* Exercise prompt
Print the entries exactly as they appear, and omit any images.

* Source records
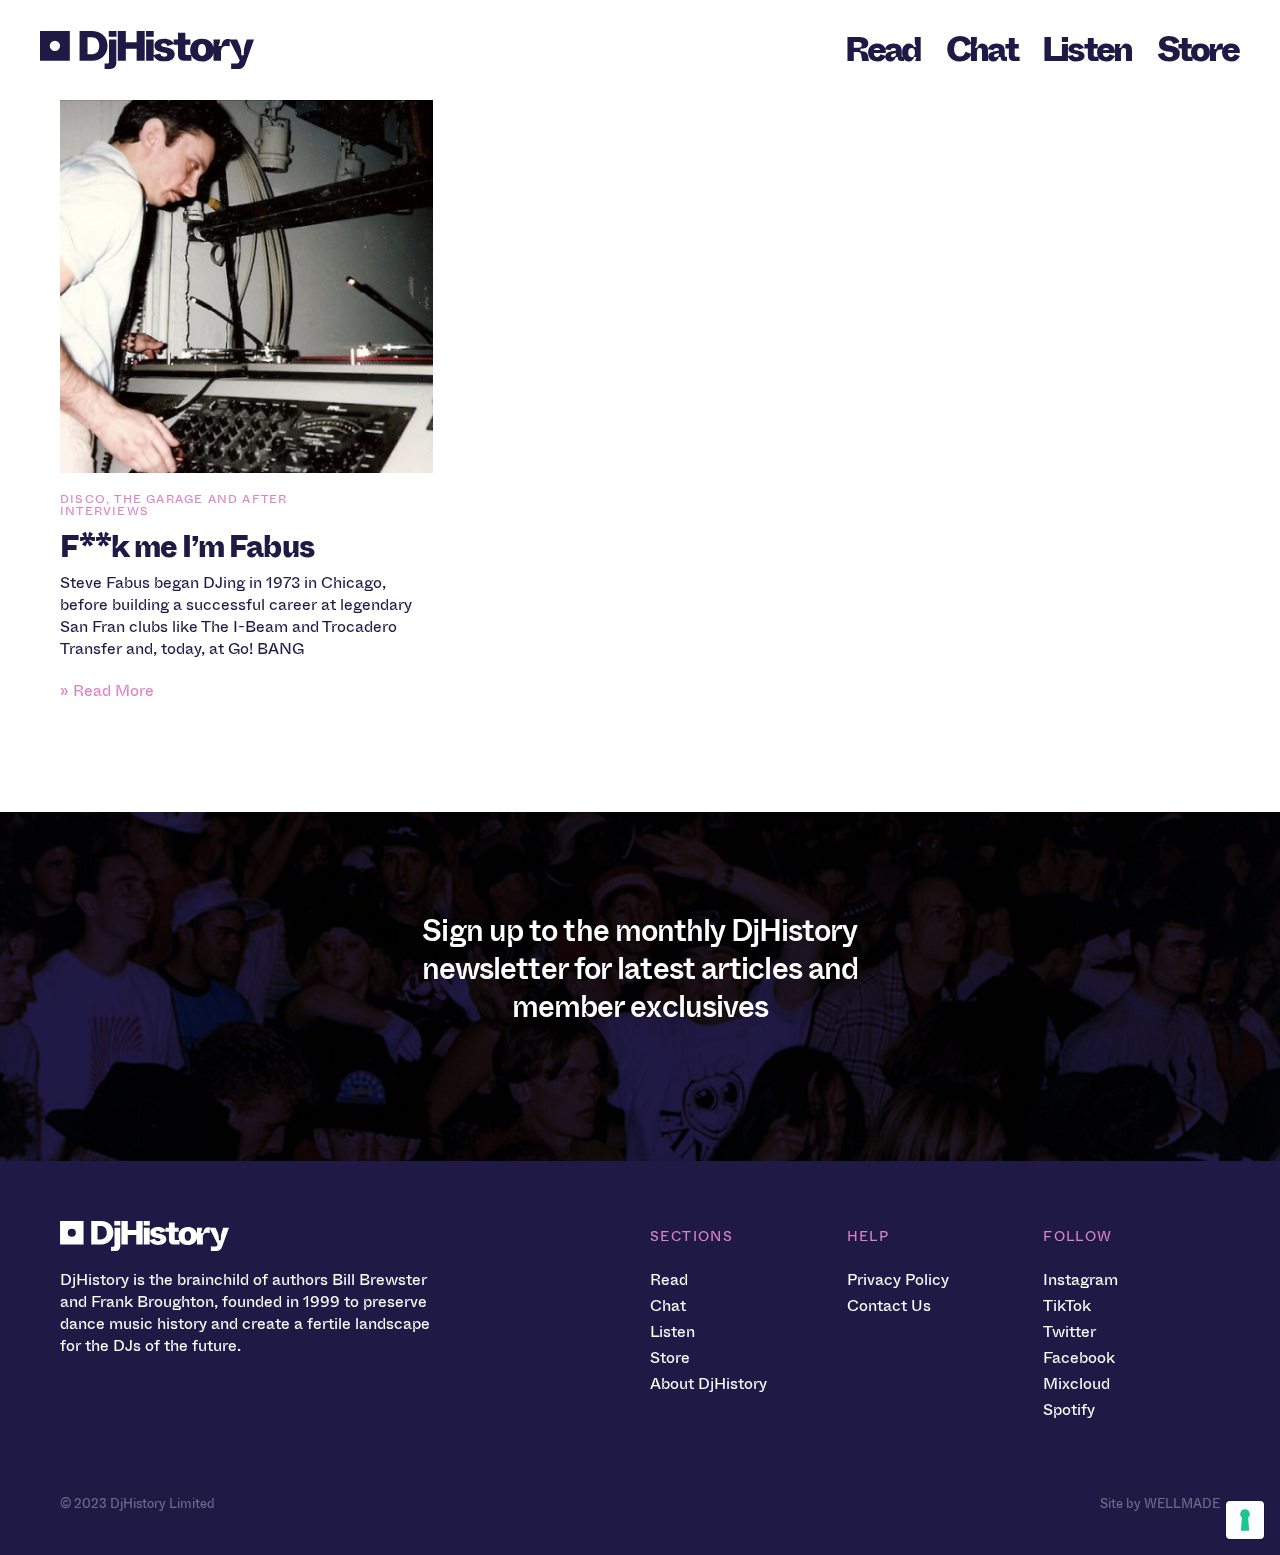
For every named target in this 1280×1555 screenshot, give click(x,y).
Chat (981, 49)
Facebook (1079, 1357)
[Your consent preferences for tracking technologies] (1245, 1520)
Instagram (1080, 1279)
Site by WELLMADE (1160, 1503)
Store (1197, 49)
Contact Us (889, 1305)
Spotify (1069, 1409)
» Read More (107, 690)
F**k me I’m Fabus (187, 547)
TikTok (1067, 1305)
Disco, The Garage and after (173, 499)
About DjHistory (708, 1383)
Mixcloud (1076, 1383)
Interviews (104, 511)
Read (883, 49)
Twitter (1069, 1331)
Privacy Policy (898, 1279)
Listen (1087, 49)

* Answer space
For every named target in this 1280×1555 screenshot, give click(x,y).
Chat (981, 49)
Facebook (1079, 1357)
[Your consent preferences for tracking technologies] (1245, 1520)
Instagram (1080, 1279)
Site by WELLMADE (1160, 1503)
Store (1197, 49)
Contact Us (889, 1305)
Spotify (1069, 1409)
» Read More (107, 690)
F**k me I’m Fabus (187, 547)
TikTok (1067, 1305)
Disco, The Garage and after (173, 499)
About DjHistory (708, 1383)
Mixcloud (1076, 1383)
Interviews (104, 511)
Read (883, 49)
Twitter (1069, 1331)
Privacy Policy (898, 1279)
Listen (1087, 49)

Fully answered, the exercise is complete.